Mais pour enfoncer le clou, c'était la seconde fois en quelques semaines que le même commanditaire se voyait l'objet de railleries de la part de journalistes du Soleil. En effet, chez Ameublements Tanguay, on n'avait pas encore digéré les propos d'un collègue qui, sillonnant les rivages du lac Saint-Joseph, s'étonnait de la beauté de la résidence d'été de Monsieur T., alors qu'en ce qui concerne l'architecture postapocalyptique de ses magasins, l'homme d'affaires démontre qu'il a plutôt des goûts douteux.

Si on en croit le Syndicat des journalistes, qui aurait déposé un grief s'appuyant sur les allégations suivantes, le service des ventes du Soleil aurait été en pleine opération de séduction au moment où Gagné devait publier son texte, ce qui aurait possiblement nui à toute tractation avec le vendeur de meubles. Une écharde dans le pied des peddlers. Alors on aurait coupé le texte, paf, jeté.

Attendez, là, j'ai comme oublié… Le Soleil serait soucieux de quoi, déjà?

"Nous croyons que [la] liberté d'expression doit respecter des balises que se donne une société démocratique", palabrait encore l'éditeur dans le même texte cité plus haut, toujours en guise d'appui à Julie Lemieux, laquelle poursuit les animateurs Arthur et Fillion, qui l'ont, il faut dire, passablement traînée dans la bouette.

Est-ce que pour Alain Dubuc la liberté d'expression des autres s'arrêterait où la société (concept pour le moins flou) le commande, alors qu'à la direction du Soleil, la liberté des chroniqueurs s'estomperait là où commence le service des ventes? Remarquez, ils sont libres de faire ce qu'ils souhaitent, ce sont eux les patrons et rien ne les en empêche, à part peut-être deux ou trois principes d'éthique journalistique…

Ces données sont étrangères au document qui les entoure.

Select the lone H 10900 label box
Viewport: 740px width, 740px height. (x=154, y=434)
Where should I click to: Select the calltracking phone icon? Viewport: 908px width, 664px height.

Sauf qu'il faudrait peut-être, pour ne pas nuire à la crédibilité de son journal, que l'éditeur et président cesse de se porter à la défense de la vertu. Sinon, il risquerait d'avoir l'air, si vous me permettez la lubrique analogie, de Mgr Ouellet étendu sur le lit érotique du Lady Mary-Ann.

Surtout que Gagné n'en est pas à son premier bras de fer avec la direction du Soleil. Toujours selon nos sources, les patrons auraient réservé le même sort à une autre de ses chroniques, six mois plus tôt, pour d'autres motifs qui n'ont cependant rien à voir avec un client du journal.

On aurait même indiqué à Gagné que l'espace de liberté que Le Soleil est prêt à lui octroyer n'est pas aussi vaste que celui dont il souhaite disposer.

C'est peut-être qu'ils n'apprécient pas les visées un tantinet gauchisantes – pour ne pas dire humanistes, ou pire, altermondialistes! – du chroniqueur qui traite d'autre chose que des nombrils à l'école. Essayons de les comprendre, il peut parfois devenir désagréable de se faire rappeler, d'un cocktail à l'autre, que sévit dans ses rangs un esprit subversif. "Un communiste pro-Ben Laden", comme dirait Fillion.

Mais la réaction demeure incompréhensible, surtout lorsqu'elle émane d'une administration dont le chef écrivait, peu après son arrivée à Québec, que "dans une société de plus en plus éclatée, moins monolithique, il est également fondamental qu'un quotidien puisse refléter la diversité et la variété des points de vue".

Je vous laisse tirer vos propres conclusions, mais suggérons au passage que, dans la constante refonte qui s'opère au Soleil depuis plus de deux ans, on propose comme nouvelle devise: Faites ce qu'on dit, pas ce qu'on fait.